July 6, 2025

DVLA LoS Data Caveats 2023 & 2024 Car Records

Understanding Vehicle Theft Data: Limitations and Challenges in the UK

The DVLA figures presented offer a comparative view of car*-taking offences between 2023 and 2024. However, these statistics should not be regarded as definitive. The current state of vehicle theft recording in the UK remains inconsistent, incomplete, and lacking in depth, despite previous recognition of the importance of accurate data, such as that expressed by the 2019 Vehicle Crime Taskforce.

*‘cars’ were extrapolated from the ‘vehicle’ file – see below.

The data used is sourced from DVLA records, which classify vehicles as ‘stolen’. The description ‘stolen’ oversimplifies the reality. Some entries in the DVLA database will include vehicles subject to fraud, misreported incidents. Past analysis by Kent Police estimated that approximately 30% of reported vehicle ‘taking’ was linked to fraudulent activity.

This comparison assumes no significant changes in how the DVLA recorded these incidents over the two years in question, though this cannot be independently verified.

It is important to note the following caveats:

Vehicle Scope: This analysis is limited to cars, identified using the DVLA’s “Body Style” classification.
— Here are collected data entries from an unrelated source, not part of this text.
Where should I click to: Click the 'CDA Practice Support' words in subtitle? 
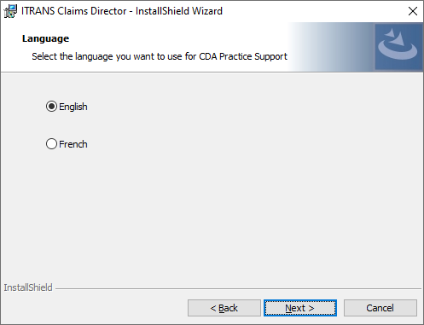click(243, 56)
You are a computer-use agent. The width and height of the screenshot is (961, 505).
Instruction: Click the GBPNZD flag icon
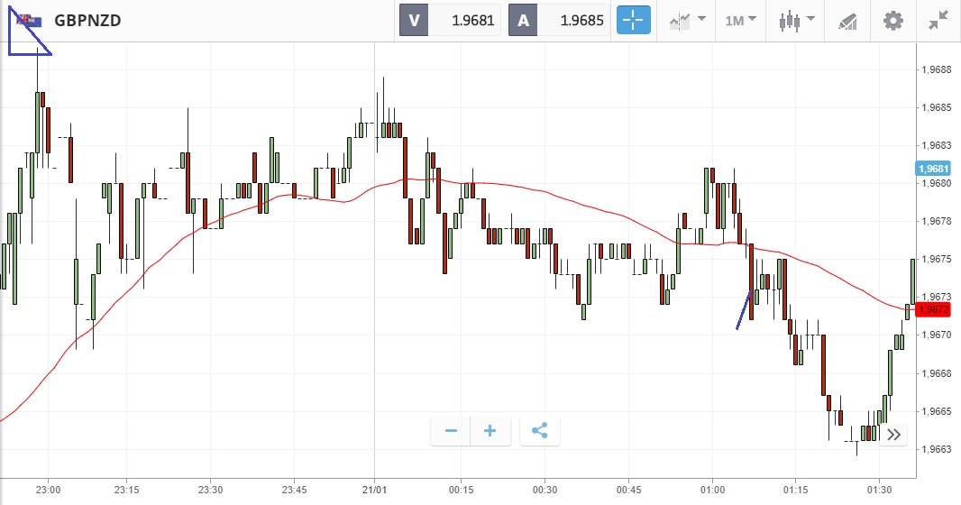[28, 20]

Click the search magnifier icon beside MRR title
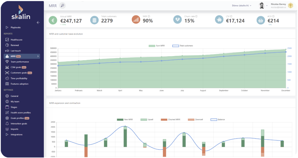(63, 5)
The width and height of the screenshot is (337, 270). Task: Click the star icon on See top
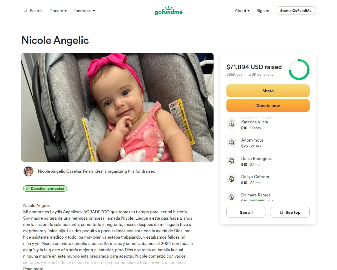[281, 212]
Other vehicle types – such as mopeds, hearses, HGVs, and quads – were excluded using a consistent methodology across both years. (See: DVLA Data Sorting – Body Styles)

    It is quite staggering to note that many records lacked basic information, even constabulary! However, vehicle makes/models were not always present, and when they were, the entries were inconsistent – seemingly the subject of police manual input – see ‘Police Record Gaps’ below.
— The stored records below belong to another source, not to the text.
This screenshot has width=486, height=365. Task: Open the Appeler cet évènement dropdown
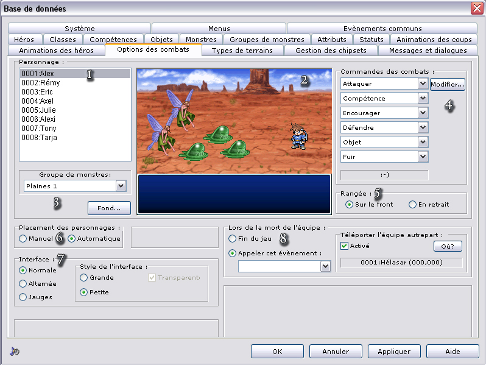325,266
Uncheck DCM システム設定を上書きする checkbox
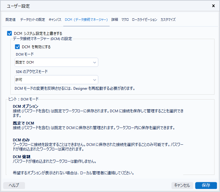 (x=9, y=33)
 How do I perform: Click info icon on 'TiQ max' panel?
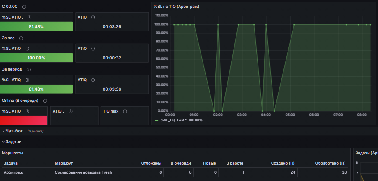[x=125, y=111]
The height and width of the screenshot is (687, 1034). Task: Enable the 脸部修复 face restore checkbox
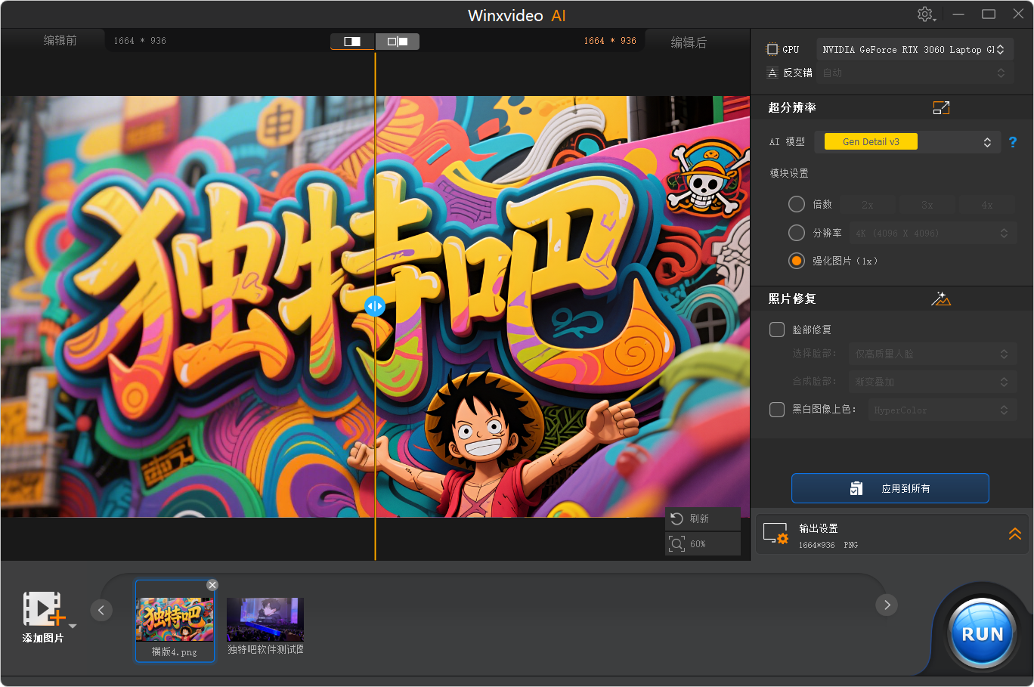coord(776,329)
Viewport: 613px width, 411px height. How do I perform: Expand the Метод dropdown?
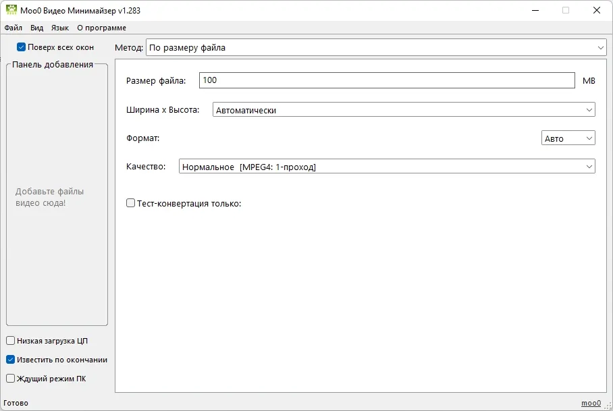point(376,48)
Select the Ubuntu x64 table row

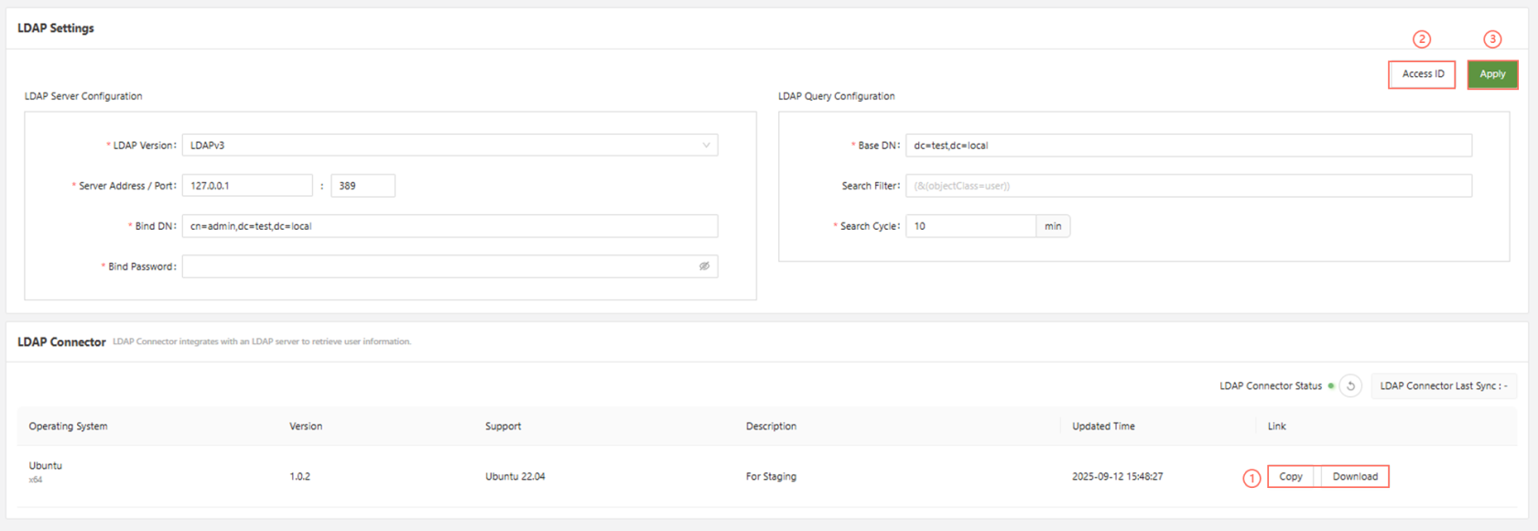549,477
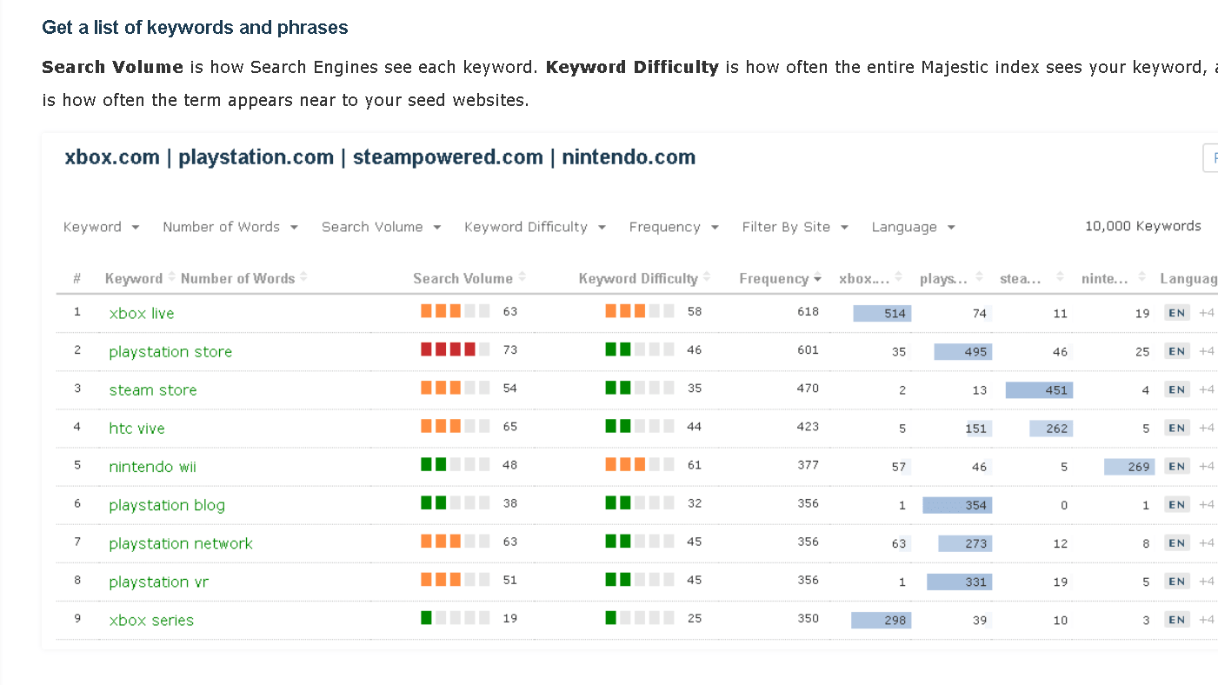Click the orange volume bars for htc vive
This screenshot has width=1218, height=685.
(x=451, y=427)
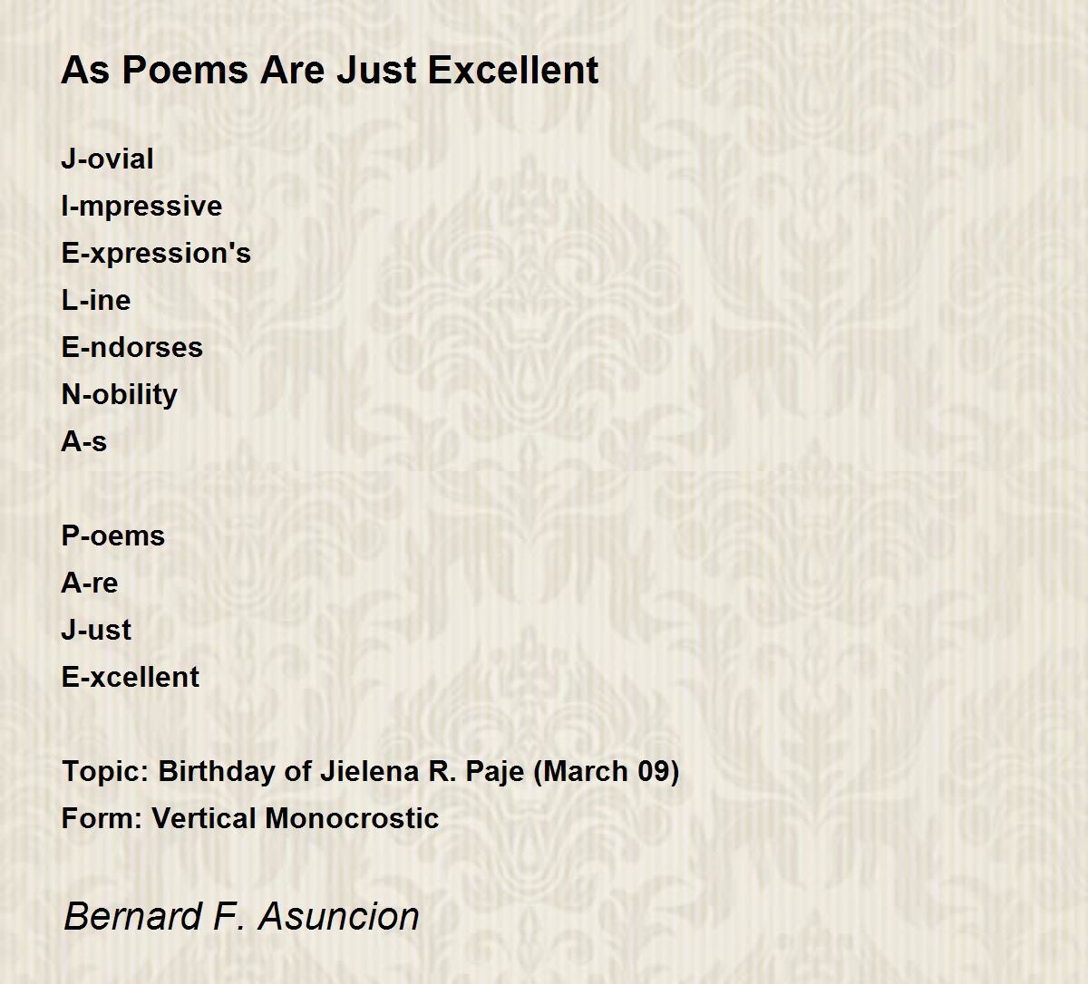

    Historical Variation. General ‘taking’ statistics from 1993, the variations and sources, can be found here. Substantial variance may arise due to the use of ‘all vehicle’ data and/or ‘car’ information.
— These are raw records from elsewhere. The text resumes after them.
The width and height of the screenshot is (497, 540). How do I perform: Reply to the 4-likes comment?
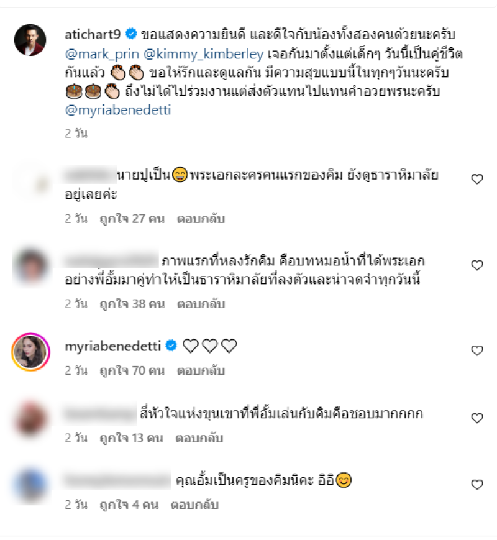click(194, 505)
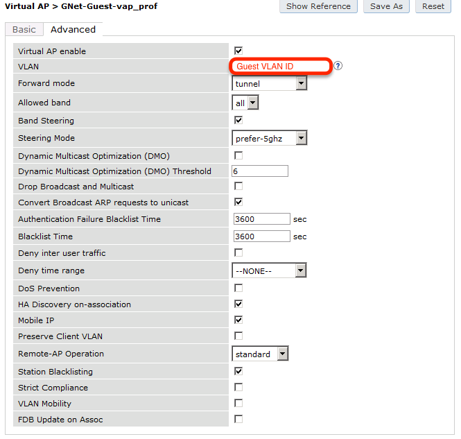The height and width of the screenshot is (439, 461).
Task: Check the Drop Broadcast and Multicast box
Action: click(x=238, y=186)
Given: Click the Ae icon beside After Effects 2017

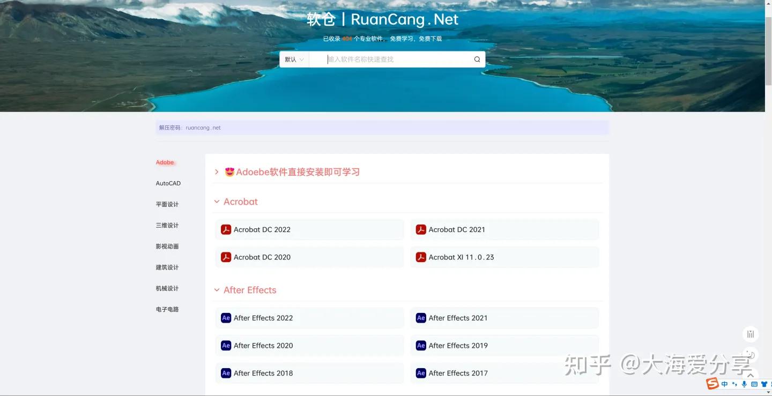Looking at the screenshot, I should pos(421,372).
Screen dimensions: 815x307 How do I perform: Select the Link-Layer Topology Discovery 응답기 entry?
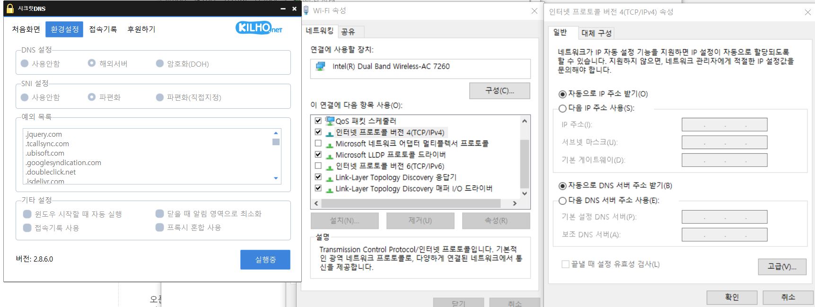(395, 177)
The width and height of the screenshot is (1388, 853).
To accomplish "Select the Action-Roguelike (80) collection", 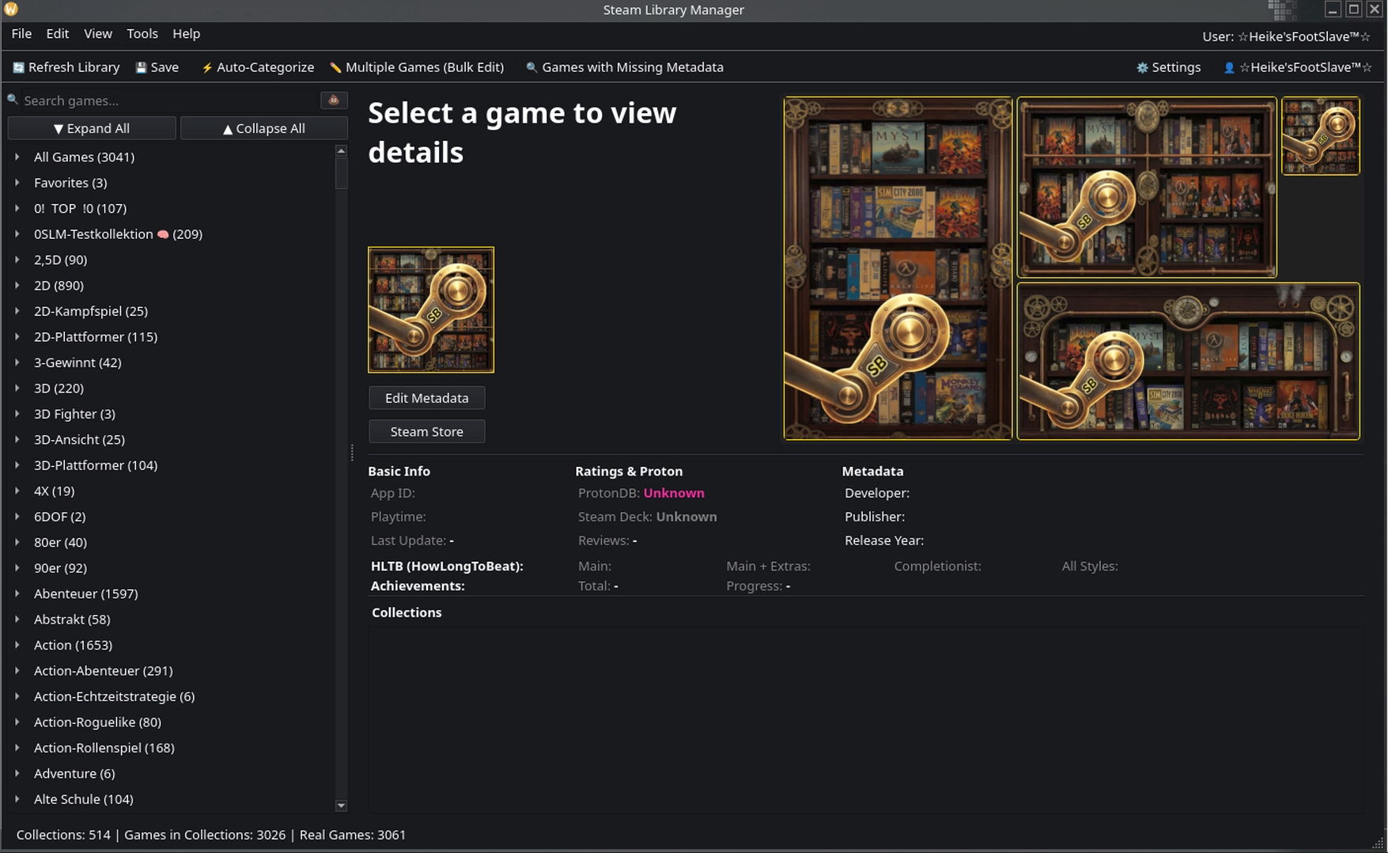I will click(97, 722).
    Incomplete DVLA Records: Not all police reports of LoS (lost or stolen) vehicles are passed on to the DVLA. The figures will therefore underrepresent the true scale of the issue. Some explanations can be found here – DVLA ‘Missing’ Records. Once again, it is concerning ‘real time’ interaction does not occur, that there remains a disconnect between DVLA, Police, and Vehicle Provenance (VP) companies.

      Police Record Gaps: Discrepancies also exist within police reporting systems. Some records are missing, ambiguous, or improperly categorised, see: Police Missing or Confusing Records. The situation appears overly complex, lacking consistency.

      Information about Crime Offence Codes and Data Sets can be read here.

      Fraud Misclassification: Some vehicles are falsely reported as stolen for fraudulent purposes (e.g., insurance or debt avoidance). Others may be taken by fraudulent means but classified as theft. More about false allegations of theft can be read here.

      Why would the incidence of fraudulently obtained reports of vehicle theft be any less than 30%, identified by a constabulary 20-odd years ago? Read more here.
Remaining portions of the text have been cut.